Шрифт:
Интервал:
Закладка:
Прокофий с интересом оглядывал жилище Серафимы. Сам он был из семьи староверов, правда, жизнь в миру сделала их уже не такими строгими к жизненному укладу. Знахарка же была из семьи обычных крестьян, и придерживалась их правил в обустройстве жизни, и правила эти были менее строгими, чем у староверов.
Стены избы украшали расшитые белые полотенца, которые висели повсюду. На единственной кровати были видны подзоры, кружевные оборки. Пол избы был сделан из широких цельных плах — бревен, разрубленных пополам, с тщательно отесанной одной плоской стороной. Плахи были уложены от двери к противоположной стороне избы, так изба казалась значительно больше. Пол, как и положено, наверняка настилали на четыре венца выше земли, для того чтобы сделать подвал.
Прокофий видел, что все в доме было сделано своими руками: столы, лавки, скамейки, табуретки-стольцы, сундуки, посуда — миски, ложки, ковши, туеса.

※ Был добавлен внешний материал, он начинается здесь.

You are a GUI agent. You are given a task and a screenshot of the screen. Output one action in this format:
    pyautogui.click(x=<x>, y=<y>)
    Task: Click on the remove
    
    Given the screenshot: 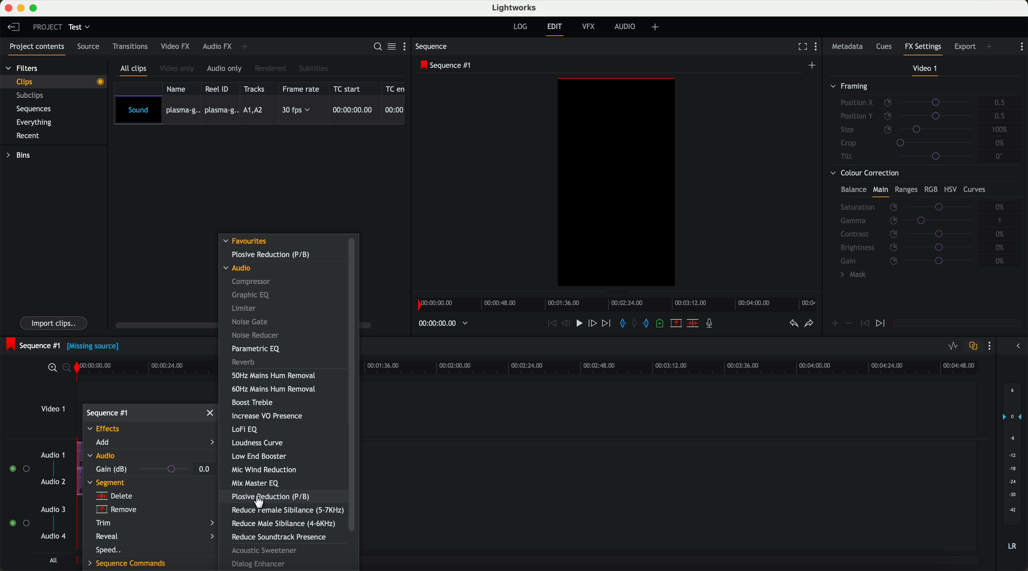 What is the action you would take?
    pyautogui.click(x=115, y=510)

Видать Серафима была хорошей хозяйкой, все было выскоблено добела и содержалось в идеальной чистоте. Прокофий знал, каких это стоило трудов от своей жены. В нескольких местах избы были закреплены пучки лучины, которые вставили в кованые светцы. Дожидаясь хозяйку, гость окончательно освоился и приготовился к серьезному разговору:
— Ну что, заждался, поди? — спросила хозяйка, неожиданно выйдя из — за перегородки. — Готовила снадобье одно, когда ты пришел, его нельзя оставлять на полпути, надо было обязательно доварить, а то проку не будет.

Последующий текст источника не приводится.